## Work to be completed
Every record, from the first line to the last, needs to be given again exactly.

## Data extract
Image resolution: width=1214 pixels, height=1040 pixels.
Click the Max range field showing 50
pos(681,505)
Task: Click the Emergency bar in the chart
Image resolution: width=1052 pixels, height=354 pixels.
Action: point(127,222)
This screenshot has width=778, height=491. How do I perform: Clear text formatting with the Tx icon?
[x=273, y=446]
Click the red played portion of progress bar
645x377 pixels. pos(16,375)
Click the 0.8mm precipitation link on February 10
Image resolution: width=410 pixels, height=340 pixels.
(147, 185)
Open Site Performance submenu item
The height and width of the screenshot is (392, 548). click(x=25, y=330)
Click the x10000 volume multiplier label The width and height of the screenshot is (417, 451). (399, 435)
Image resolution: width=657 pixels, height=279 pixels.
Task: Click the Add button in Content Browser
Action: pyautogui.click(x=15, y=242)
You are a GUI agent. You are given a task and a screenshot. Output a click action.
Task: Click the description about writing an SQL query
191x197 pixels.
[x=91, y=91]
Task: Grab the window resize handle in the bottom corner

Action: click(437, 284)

## Exercise solution
Image resolution: width=1214 pixels, height=1040 pixels.
Click the Max range field showing 50
pos(681,505)
Task: Click the Emergency bar in the chart
Image resolution: width=1052 pixels, height=354 pixels.
Action: point(127,222)
This screenshot has width=778, height=491. How do I perform: Clear text formatting with the Tx icon?
[x=273, y=446]
Click the red played portion of progress bar
645x377 pixels. pos(16,375)
Click the 0.8mm precipitation link on February 10
Image resolution: width=410 pixels, height=340 pixels.
(147, 185)
Open Site Performance submenu item
The height and width of the screenshot is (392, 548). click(x=25, y=330)
Click the x10000 volume multiplier label The width and height of the screenshot is (417, 451). (399, 435)
Image resolution: width=657 pixels, height=279 pixels.
Task: Click the Add button in Content Browser
Action: pyautogui.click(x=15, y=242)
You are a GUI agent. You are given a task and a screenshot. Output a click action.
Task: Click the description about writing an SQL query
191x197 pixels.
[x=91, y=91]
Task: Grab the window resize handle in the bottom corner

Action: click(437, 284)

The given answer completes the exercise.